---- INPUT MATERIAL

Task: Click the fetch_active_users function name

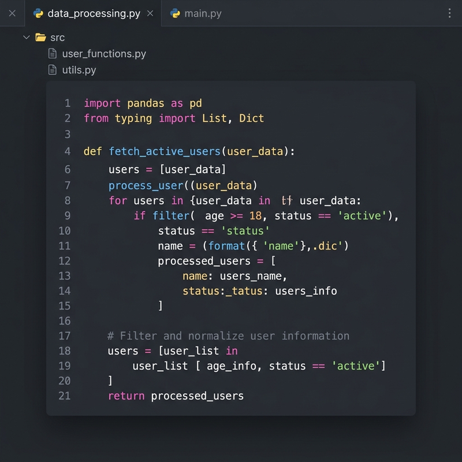Action: [x=165, y=151]
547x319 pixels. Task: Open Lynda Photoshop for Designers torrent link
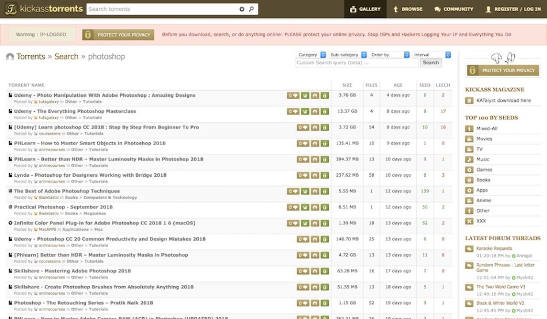coord(90,175)
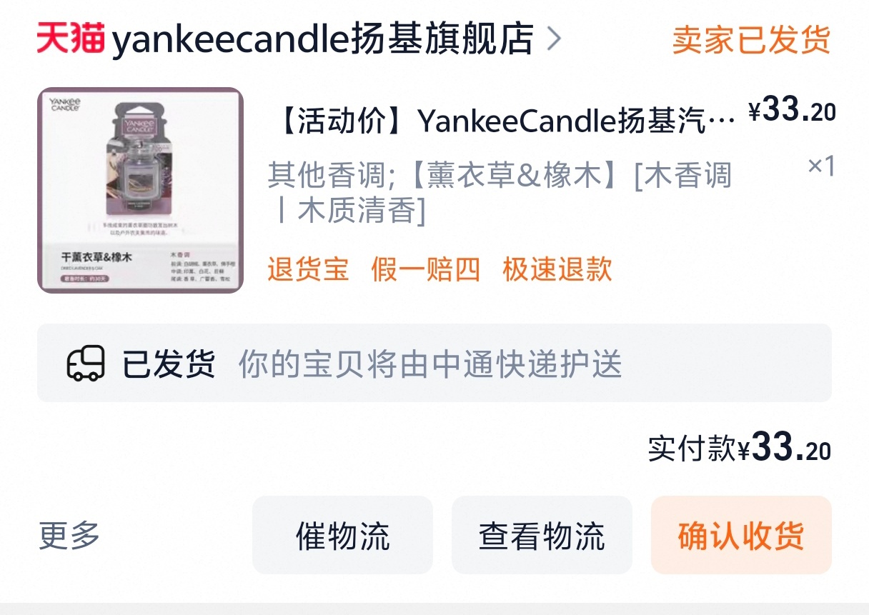Tap the 卖家已发货 order status
The width and height of the screenshot is (869, 615).
[751, 39]
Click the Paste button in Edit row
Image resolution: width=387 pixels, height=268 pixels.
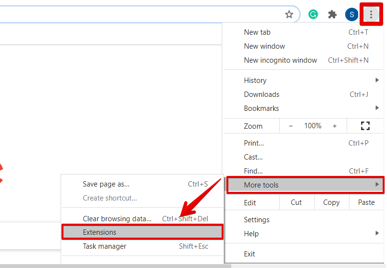pyautogui.click(x=366, y=202)
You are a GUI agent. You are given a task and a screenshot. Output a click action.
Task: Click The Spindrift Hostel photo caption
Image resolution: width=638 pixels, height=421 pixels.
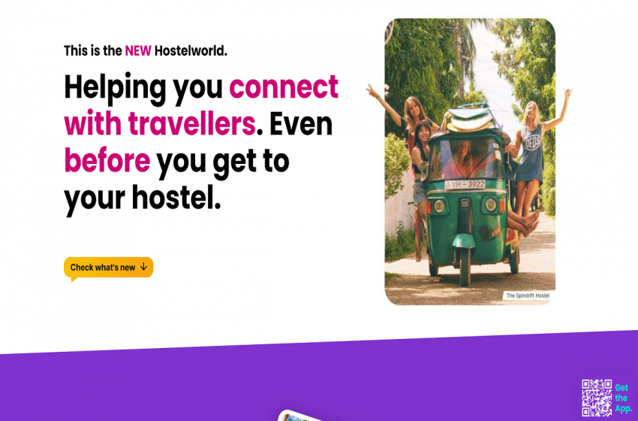click(528, 295)
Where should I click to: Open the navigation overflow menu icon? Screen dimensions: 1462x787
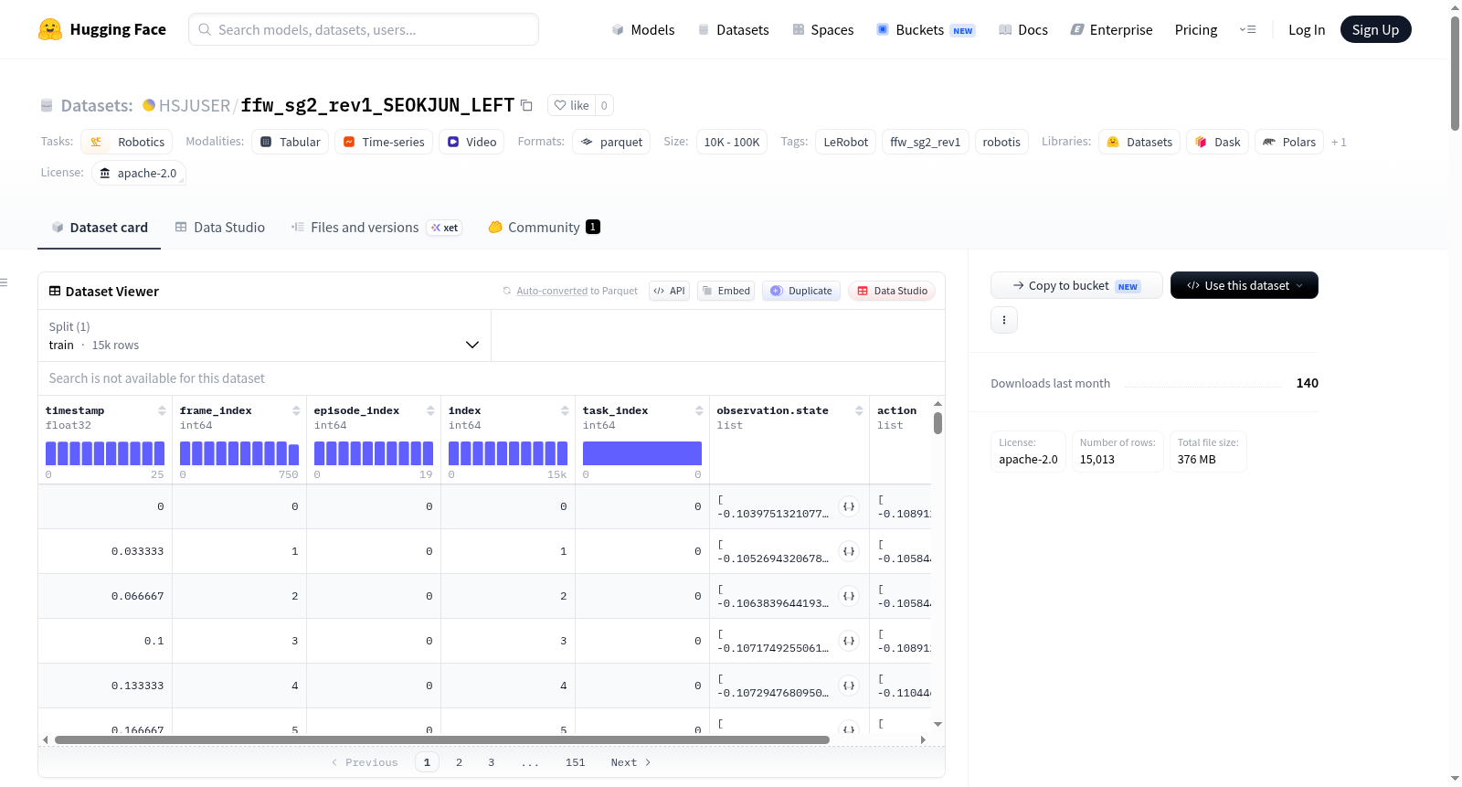click(1247, 29)
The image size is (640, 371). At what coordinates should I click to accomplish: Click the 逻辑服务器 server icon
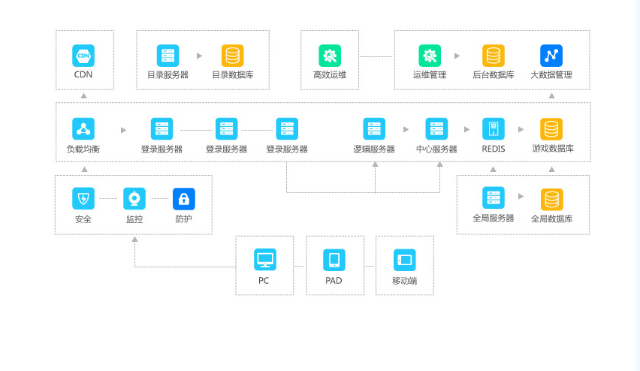[x=374, y=128]
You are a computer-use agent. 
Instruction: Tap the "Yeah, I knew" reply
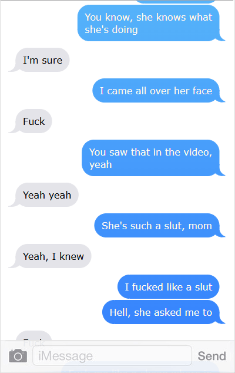(x=53, y=256)
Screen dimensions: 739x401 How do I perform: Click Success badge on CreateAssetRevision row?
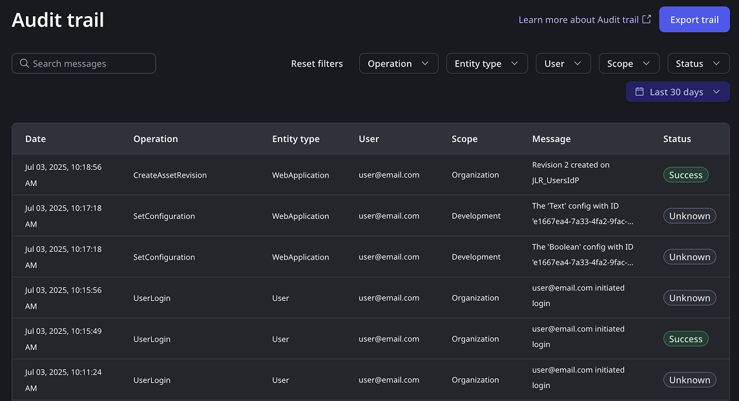click(685, 175)
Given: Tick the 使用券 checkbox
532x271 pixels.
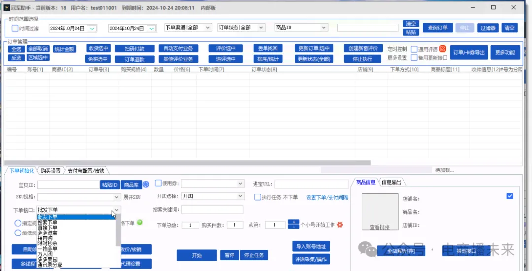Looking at the screenshot, I should click(x=158, y=183).
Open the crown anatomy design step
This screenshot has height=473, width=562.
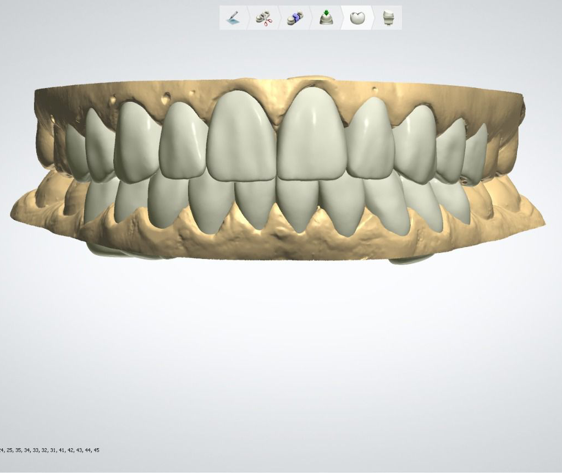click(357, 18)
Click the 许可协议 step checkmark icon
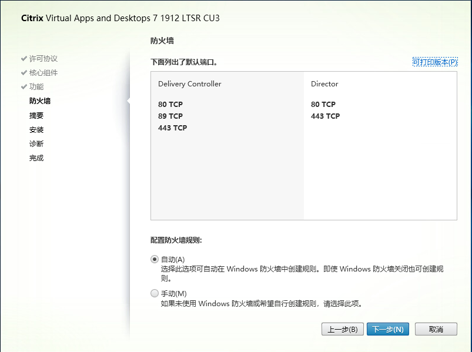Screen dimensions: 472x352 [x=24, y=59]
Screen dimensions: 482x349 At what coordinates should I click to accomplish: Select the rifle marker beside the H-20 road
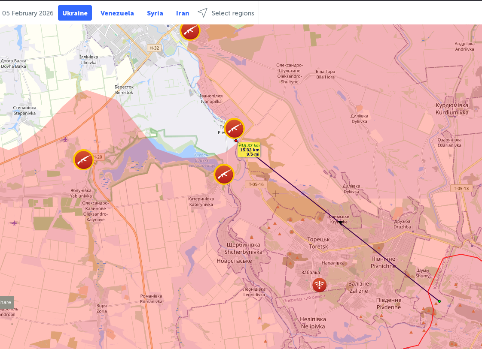pos(84,159)
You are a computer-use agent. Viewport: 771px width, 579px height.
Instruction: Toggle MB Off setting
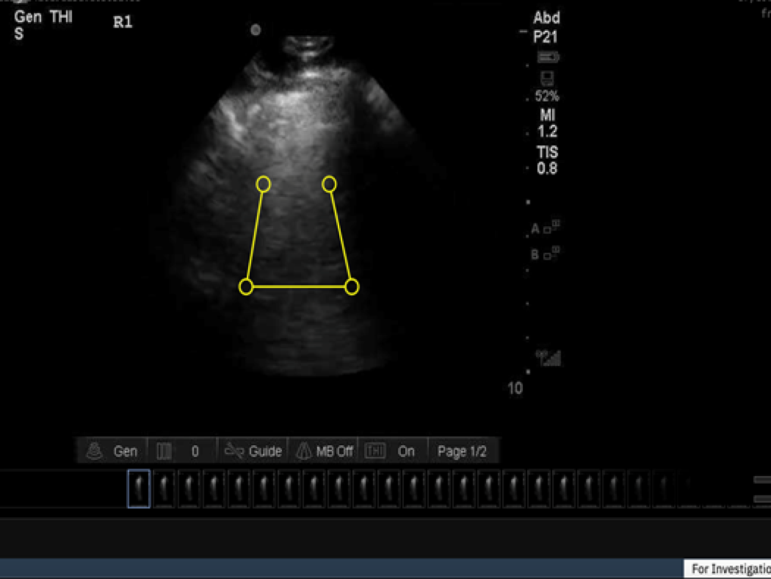tap(334, 451)
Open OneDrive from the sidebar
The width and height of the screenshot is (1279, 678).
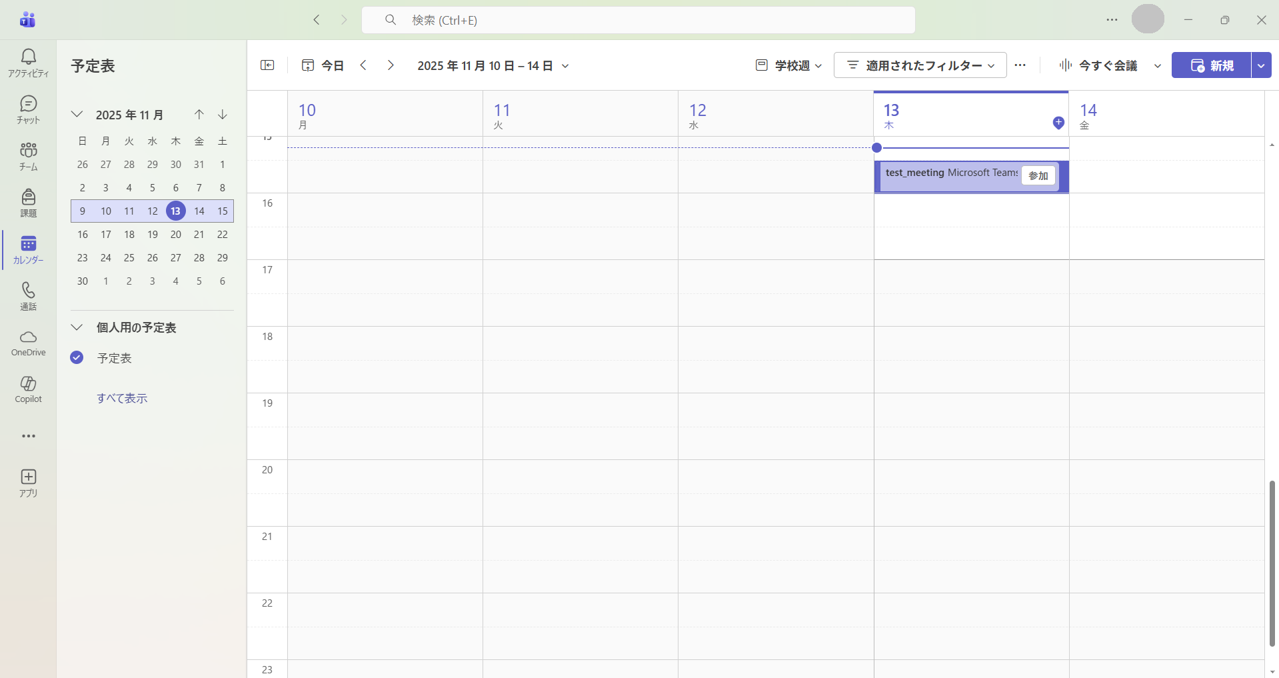[x=28, y=343]
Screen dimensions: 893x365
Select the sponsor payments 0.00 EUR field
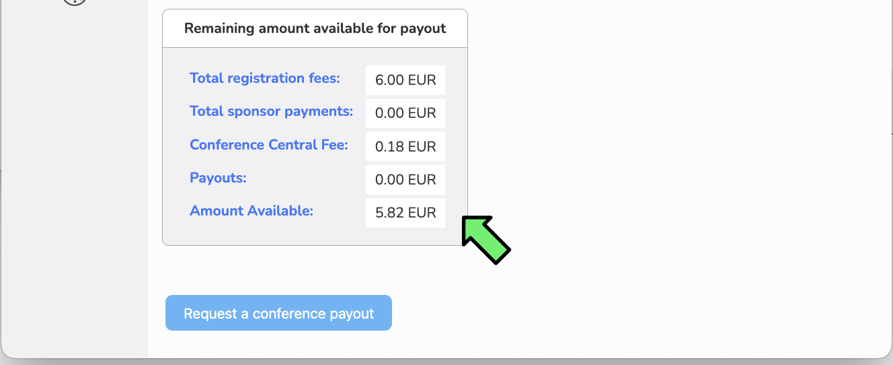coord(405,113)
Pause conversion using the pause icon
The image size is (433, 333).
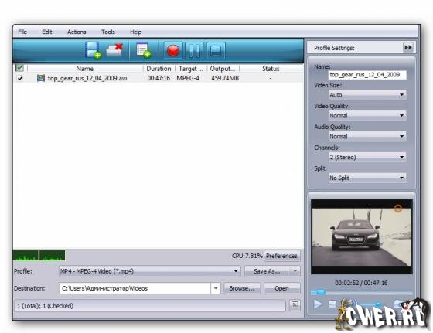pyautogui.click(x=194, y=50)
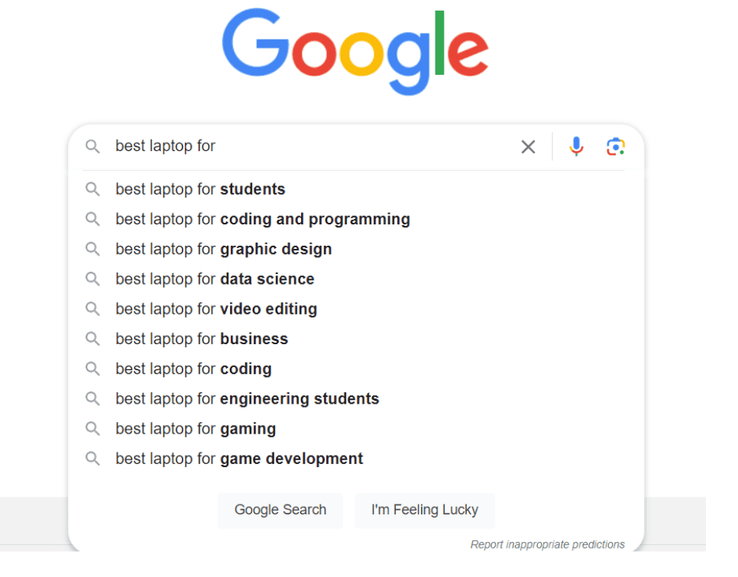The height and width of the screenshot is (577, 738).
Task: Choose 'best laptop for engineering students'
Action: click(x=247, y=399)
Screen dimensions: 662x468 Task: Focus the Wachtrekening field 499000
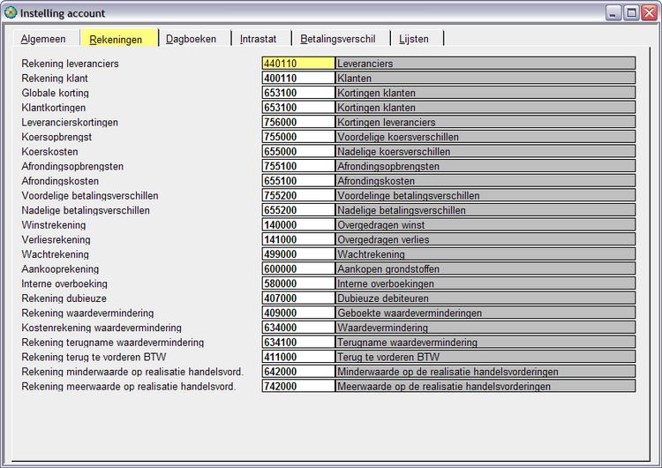click(297, 254)
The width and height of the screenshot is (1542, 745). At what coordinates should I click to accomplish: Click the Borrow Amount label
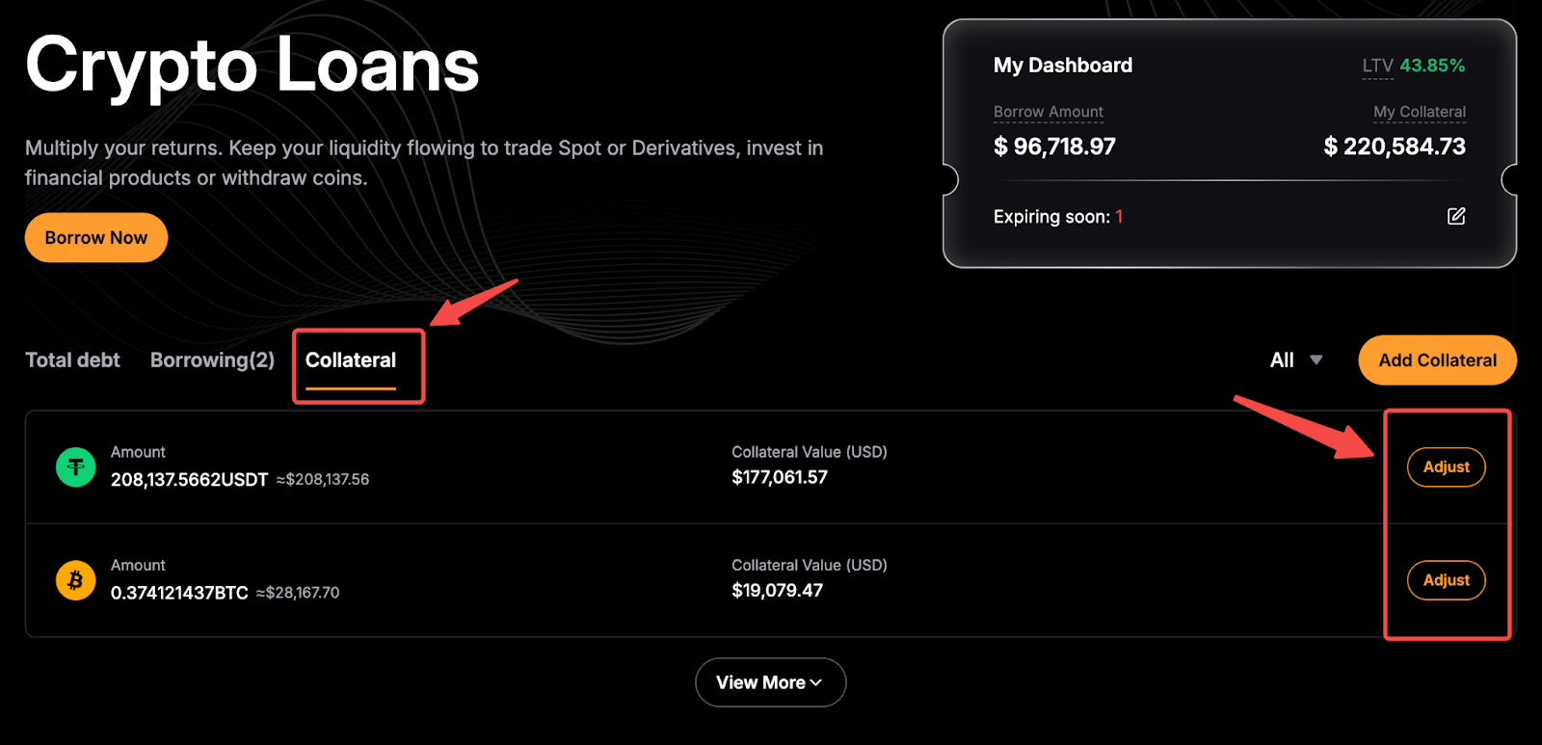tap(1048, 112)
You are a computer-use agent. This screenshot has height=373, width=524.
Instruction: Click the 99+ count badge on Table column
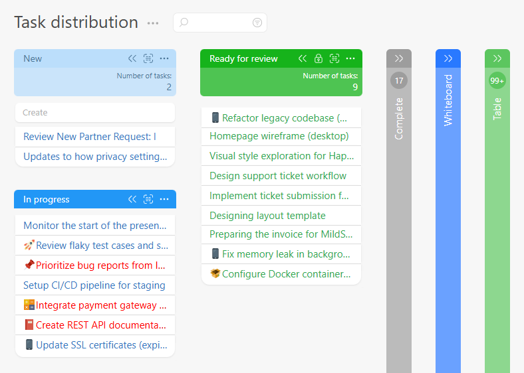[x=497, y=81]

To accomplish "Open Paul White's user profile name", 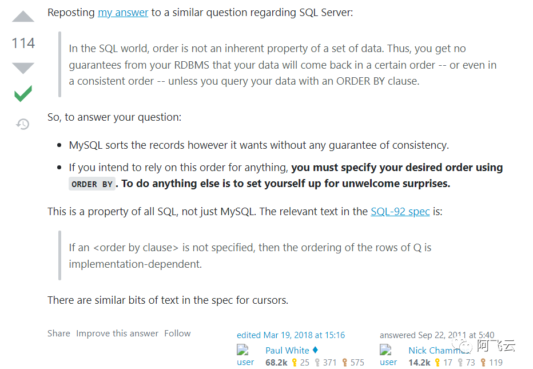I will point(287,350).
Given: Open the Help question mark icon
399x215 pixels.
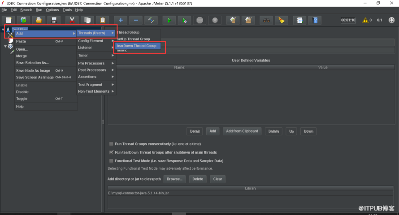Looking at the screenshot, I should point(316,20).
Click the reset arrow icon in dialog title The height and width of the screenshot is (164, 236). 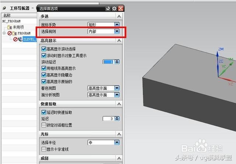pyautogui.click(x=108, y=8)

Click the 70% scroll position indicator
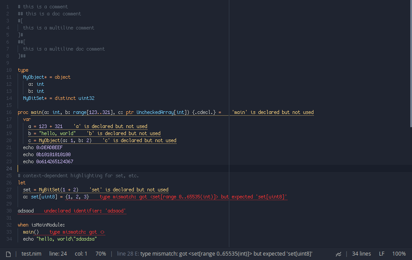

--------

**REQUIRED WORK**
In the material above, how many lines include the string "computer"? Please reply with the number only.

**YOUR RESPONSE**
3